Island Bright Spots: Invest in What Works
Islands are taking action to effectively conserve biodiversity and promote sustainable livelihoods. Despite significant vulnerabilities facing islands, leaders of island countries and countries with islands have made visionary commitments at local, national, regional and global levels. Notably, governments are working together in innovative partnerships with public and private partners to achieve the commitment targets. Inspired island solutions in action are “bright spots” that exemplify how together we can build on what is working to conserve and sustainably utilize our invaluable natural resources, and achieve the Aichi targets.
Among the priority actions for island biodiversity conservation is the management of invasive species, the establishment and management of marine and terrestrial protected areas, and the mainstreaming of ecosystem-based adaptation to climate change.
African island biodiversity conservation initiatives
There are many organsiations and initiatives across Africa that are working towards the conservation of biodiversity on islands, creating sustainable livelihoods for islanders, ensuring well-being for island populations by establishing biodiversity plans and projects and raising awareness of biodiversity.

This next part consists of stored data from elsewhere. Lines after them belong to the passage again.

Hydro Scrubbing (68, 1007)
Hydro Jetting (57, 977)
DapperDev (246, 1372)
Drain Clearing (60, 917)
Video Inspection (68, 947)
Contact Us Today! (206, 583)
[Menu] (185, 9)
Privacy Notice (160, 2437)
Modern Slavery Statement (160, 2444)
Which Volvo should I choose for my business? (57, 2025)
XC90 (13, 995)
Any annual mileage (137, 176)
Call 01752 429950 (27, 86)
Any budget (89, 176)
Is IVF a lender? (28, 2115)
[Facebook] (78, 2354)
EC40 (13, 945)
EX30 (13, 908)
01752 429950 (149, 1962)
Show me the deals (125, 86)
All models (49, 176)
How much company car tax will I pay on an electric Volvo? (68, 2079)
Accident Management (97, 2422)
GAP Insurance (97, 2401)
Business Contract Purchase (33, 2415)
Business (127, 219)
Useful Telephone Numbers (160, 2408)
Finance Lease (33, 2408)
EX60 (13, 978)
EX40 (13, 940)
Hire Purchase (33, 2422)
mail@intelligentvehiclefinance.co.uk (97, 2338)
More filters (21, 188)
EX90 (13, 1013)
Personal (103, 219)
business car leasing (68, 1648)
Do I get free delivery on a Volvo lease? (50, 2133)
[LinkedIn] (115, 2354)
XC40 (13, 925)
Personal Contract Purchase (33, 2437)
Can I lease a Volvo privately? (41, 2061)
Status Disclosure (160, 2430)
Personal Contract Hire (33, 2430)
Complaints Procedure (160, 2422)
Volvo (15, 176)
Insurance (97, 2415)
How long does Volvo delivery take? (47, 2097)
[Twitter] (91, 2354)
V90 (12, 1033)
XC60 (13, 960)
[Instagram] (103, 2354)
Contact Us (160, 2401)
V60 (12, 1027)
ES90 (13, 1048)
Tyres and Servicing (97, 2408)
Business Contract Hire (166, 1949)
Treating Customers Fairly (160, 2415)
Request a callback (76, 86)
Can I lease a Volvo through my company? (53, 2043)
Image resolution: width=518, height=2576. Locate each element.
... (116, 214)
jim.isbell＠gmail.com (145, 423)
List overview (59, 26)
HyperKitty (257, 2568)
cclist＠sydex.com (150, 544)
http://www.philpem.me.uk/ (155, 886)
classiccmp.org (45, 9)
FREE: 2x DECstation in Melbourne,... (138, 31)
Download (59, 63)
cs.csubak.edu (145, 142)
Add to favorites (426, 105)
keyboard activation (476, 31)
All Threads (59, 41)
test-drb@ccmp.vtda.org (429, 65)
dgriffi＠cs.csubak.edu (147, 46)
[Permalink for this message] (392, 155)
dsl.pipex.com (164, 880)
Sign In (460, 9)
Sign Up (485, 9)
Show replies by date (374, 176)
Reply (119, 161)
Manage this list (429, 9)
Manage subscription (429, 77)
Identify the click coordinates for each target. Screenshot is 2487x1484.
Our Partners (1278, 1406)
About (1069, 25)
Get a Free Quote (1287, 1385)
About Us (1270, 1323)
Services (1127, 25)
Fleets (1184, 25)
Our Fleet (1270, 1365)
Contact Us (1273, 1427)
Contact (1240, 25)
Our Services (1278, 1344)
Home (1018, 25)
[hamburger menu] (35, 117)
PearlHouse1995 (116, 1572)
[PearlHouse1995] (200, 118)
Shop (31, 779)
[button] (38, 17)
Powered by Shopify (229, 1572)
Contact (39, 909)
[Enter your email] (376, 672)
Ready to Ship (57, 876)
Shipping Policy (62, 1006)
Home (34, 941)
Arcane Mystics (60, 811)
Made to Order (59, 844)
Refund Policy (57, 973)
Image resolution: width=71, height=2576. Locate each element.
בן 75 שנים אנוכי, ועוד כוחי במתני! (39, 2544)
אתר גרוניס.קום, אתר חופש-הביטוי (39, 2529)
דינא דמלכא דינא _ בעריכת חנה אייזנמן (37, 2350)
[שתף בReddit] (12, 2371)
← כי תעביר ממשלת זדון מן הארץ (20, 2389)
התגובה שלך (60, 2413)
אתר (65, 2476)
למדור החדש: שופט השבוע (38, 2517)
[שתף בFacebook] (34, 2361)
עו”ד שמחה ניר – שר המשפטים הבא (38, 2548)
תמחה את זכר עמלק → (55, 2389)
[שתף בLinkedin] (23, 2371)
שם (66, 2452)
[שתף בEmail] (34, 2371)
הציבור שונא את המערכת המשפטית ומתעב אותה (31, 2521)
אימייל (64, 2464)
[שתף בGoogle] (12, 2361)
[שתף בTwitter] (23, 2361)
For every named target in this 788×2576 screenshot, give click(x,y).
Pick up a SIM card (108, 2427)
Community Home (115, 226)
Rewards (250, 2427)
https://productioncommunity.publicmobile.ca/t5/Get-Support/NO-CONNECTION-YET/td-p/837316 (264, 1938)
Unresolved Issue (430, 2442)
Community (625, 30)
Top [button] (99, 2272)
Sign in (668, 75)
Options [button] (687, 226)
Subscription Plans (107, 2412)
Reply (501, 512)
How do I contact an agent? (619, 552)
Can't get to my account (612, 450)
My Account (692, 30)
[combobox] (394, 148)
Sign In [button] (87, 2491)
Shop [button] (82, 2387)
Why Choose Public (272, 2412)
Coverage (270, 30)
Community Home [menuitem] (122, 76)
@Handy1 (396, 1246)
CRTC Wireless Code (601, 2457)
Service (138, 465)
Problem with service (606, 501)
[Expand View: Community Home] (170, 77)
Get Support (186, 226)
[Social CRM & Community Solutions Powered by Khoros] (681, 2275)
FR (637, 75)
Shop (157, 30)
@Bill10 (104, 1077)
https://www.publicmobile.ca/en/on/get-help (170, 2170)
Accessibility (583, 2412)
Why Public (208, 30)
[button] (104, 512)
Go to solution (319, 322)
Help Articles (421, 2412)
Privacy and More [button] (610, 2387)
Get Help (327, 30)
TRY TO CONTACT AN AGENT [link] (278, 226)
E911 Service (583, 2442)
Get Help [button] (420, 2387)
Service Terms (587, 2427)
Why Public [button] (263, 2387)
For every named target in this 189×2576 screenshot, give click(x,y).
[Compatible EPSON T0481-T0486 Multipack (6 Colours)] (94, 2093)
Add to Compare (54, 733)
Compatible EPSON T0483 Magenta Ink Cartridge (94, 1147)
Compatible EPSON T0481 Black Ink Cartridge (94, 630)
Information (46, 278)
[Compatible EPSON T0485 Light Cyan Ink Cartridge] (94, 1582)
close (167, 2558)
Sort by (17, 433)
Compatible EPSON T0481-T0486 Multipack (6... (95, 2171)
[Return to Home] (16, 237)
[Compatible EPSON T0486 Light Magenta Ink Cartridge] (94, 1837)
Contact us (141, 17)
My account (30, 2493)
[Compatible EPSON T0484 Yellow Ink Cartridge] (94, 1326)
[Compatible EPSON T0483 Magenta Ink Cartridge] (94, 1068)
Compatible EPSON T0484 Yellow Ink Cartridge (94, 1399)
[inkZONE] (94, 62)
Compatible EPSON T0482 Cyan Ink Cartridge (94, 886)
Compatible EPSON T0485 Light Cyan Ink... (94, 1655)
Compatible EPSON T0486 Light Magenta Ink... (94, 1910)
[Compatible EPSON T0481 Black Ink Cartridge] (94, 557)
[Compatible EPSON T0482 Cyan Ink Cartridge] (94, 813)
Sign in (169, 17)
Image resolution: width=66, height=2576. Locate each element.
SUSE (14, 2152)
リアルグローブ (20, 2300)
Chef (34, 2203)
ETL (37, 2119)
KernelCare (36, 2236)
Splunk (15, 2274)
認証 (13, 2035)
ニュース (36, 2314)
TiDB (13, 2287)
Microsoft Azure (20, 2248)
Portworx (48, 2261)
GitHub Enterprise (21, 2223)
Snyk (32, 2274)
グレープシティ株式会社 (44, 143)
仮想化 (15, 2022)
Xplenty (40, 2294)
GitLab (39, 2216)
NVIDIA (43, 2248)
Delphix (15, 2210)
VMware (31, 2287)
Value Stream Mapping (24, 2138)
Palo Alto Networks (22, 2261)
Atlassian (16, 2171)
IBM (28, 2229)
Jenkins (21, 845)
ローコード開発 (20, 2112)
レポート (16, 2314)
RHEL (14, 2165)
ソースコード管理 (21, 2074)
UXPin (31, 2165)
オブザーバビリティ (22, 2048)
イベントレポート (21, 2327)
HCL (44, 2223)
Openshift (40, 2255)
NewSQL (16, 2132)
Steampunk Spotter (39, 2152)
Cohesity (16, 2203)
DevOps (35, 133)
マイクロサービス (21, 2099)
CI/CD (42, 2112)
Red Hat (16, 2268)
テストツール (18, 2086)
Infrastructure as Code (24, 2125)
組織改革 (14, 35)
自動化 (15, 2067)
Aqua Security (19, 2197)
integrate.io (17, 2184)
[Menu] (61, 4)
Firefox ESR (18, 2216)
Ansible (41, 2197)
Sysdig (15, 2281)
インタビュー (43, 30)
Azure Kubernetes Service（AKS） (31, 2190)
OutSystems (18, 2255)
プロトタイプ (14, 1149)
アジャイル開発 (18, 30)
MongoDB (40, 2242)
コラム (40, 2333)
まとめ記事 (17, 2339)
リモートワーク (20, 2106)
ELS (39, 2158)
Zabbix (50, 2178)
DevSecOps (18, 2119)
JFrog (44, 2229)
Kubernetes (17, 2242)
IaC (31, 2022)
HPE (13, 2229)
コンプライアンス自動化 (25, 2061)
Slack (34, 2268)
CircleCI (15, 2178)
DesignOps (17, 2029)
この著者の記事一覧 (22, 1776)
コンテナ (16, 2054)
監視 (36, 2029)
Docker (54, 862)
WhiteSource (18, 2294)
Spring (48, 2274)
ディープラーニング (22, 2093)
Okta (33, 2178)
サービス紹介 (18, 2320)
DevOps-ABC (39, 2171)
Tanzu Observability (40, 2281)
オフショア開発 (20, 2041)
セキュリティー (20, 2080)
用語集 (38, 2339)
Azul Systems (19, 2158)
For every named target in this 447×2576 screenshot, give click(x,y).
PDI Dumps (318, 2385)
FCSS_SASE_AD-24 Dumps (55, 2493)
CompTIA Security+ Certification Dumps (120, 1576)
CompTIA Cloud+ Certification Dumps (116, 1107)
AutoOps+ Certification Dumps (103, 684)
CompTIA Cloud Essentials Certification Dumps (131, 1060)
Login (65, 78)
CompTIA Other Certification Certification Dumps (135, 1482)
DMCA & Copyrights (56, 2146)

Nature Seychelles is one suc example of an award-winning NGO in the Western Indian Ocean that leads exciting and change-making programmes including species and habitat conservation, monitoring, research, island restoration, climate change adaptation, eco-tourism, awareness and stakeholder action. It also manages the award-winning Cousin Island Special Reserve. One of their projects, Reef Rescuers, is an innovative in that aims to help build resilience by restoring and conserving coral reefs that have been affected by climate-induced coral bleaching. is piloting the first-ever large scale active reef restoration project in the region using ‘coral gardening’. Coral gardening involves collecting small pieces of healthy coral, raising them in underwater nurseries and then transplanting them to degraded sites that have been affected by coral bleaching. The Coral Gardening concept was selected from among other coral regeneration methods for its simplicity, cost effectiveness and low-impact on donor sites.